## Testo fornito
--*--

Corrado Dottori ha detto...

Il problema è sì molto complesso. Quello che sostieni sugli apiculati è verissimo ma il problema della solforosa è che, a parte le zone molto fredde, dove si hanno pH dei mosti medio alti non c'è una copertura "antisettica" naturale e dunque con solforosa troppo bassa il mosto è aggredito da bestie più o meno incontrollate che sono la causa di acetato di etile o acidità volatile fuori controllo. E gli apiculati stessi, a quanto pare, sono molto più "selvaggi" dei saccaromiceti. Più rock'n'roll. Più punk, se vuoi. Il fatto è che dopo ti ritrovi con la stanza d'albergo distrutta...

Anonimo ha detto...

--*--

(Voci di un dataset)
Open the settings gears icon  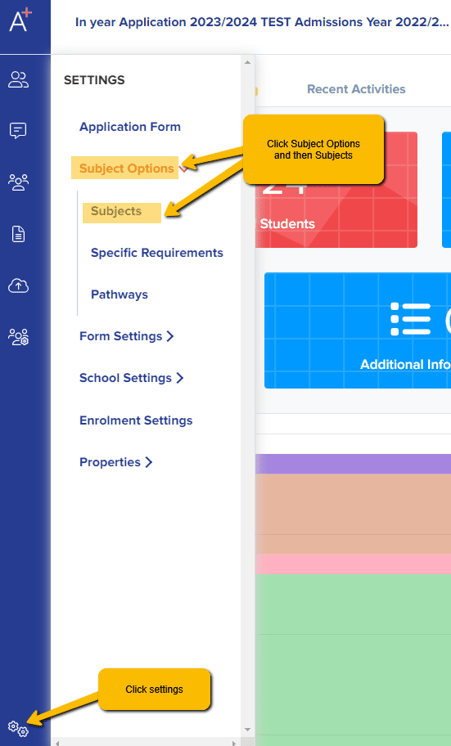(x=18, y=728)
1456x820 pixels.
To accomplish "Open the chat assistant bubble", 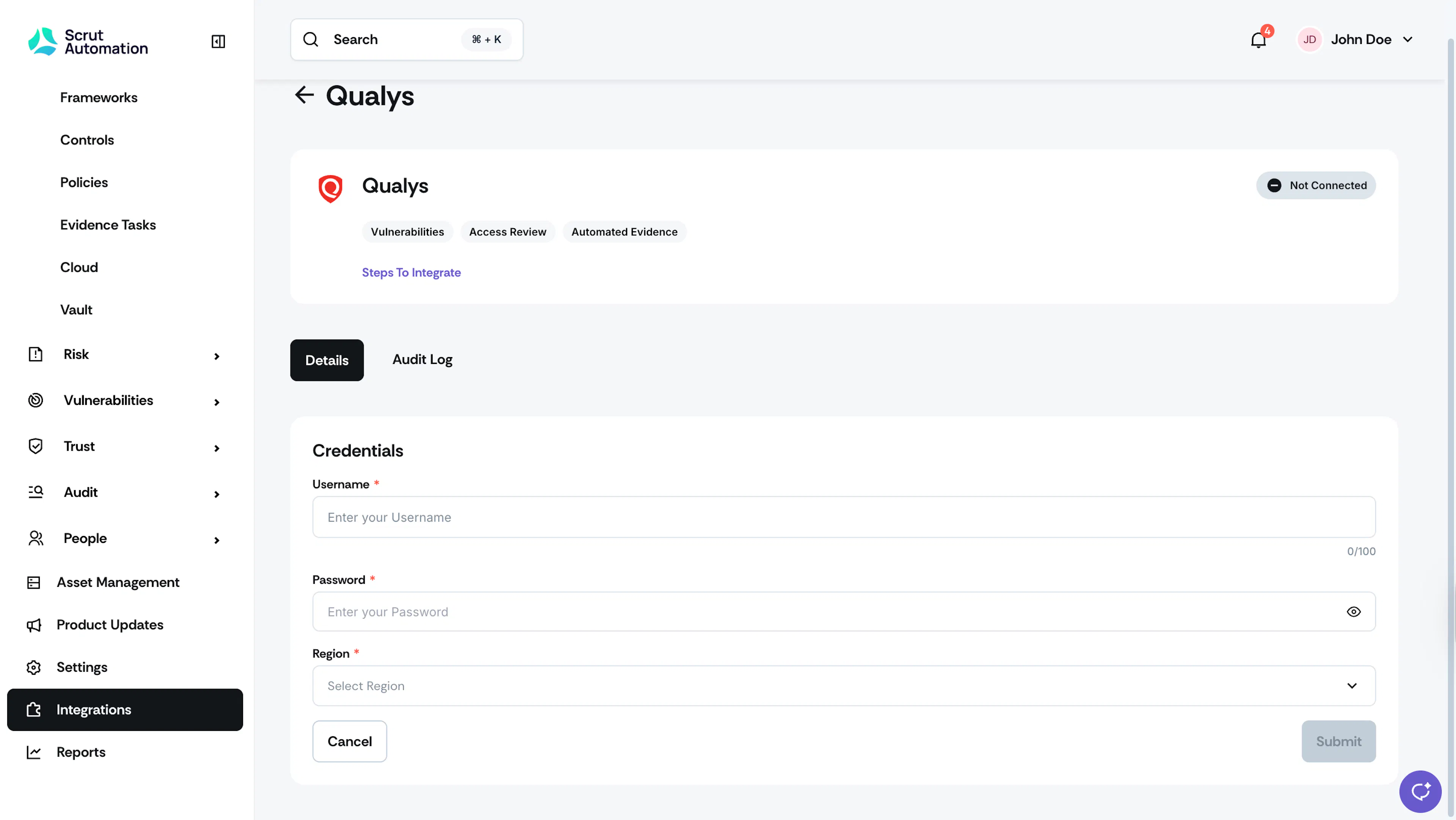I will 1420,791.
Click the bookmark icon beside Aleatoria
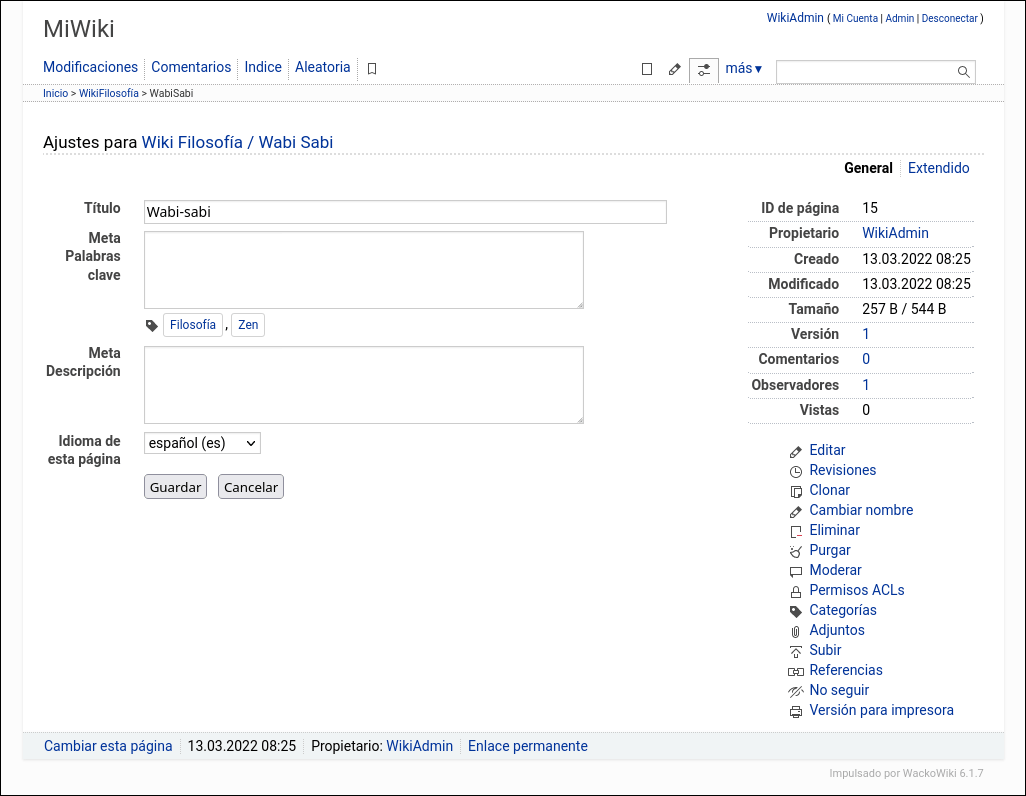This screenshot has height=796, width=1026. [x=372, y=69]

--*--

## Esercizio assegnato
Scrivi il seguito del testo sulla solforosa nei mosti, ripartendo da dove termina.

## Risultato dell'esercizio
Insomma dei piccoli "Rolling Apuculates" altezzosi come i fratelli Gallagher... Zambonelli invece dice che altri tipi di lieviti non dovrebbero partire con PH compresi tra 3 e 3,5 e se comunque usi gli Apiculati come integrazione poi le fermentazioni scalari con il Risveglio dei S. Cerevisiae dovrebbero avere il sopravvento e tutti gli altri tipi di batteri o meglio tutti gli altri Sid Vicious non dovrebbero uscire anche senza SO2. Angiolino Maule sta facendo studi in materia.

Anonimo ha detto...

Non mi avventuro su questo terreno che conosco solo superficialmente, ma ricordo che a dicembre , qui da noi salvo foti parlo a lungo di questo argomento con alcuni amici e faceva riferimento ad un lavoro serio e costato molta fatica e denaro svolto dall' azienda benanti... voi ne sapete qualcosa ??
Rui

Corrado Dottori ha detto...

No, non conosco il lavoro dell'azienda Benanti. Anzi, mi piacerebbe saperne di più.

Anonimo ha detto...

necessita di verificare:)

Anonimo ha detto...

imparato molto

Anonimo ha detto...

molto intiresno, grazie

Anonimo ha detto...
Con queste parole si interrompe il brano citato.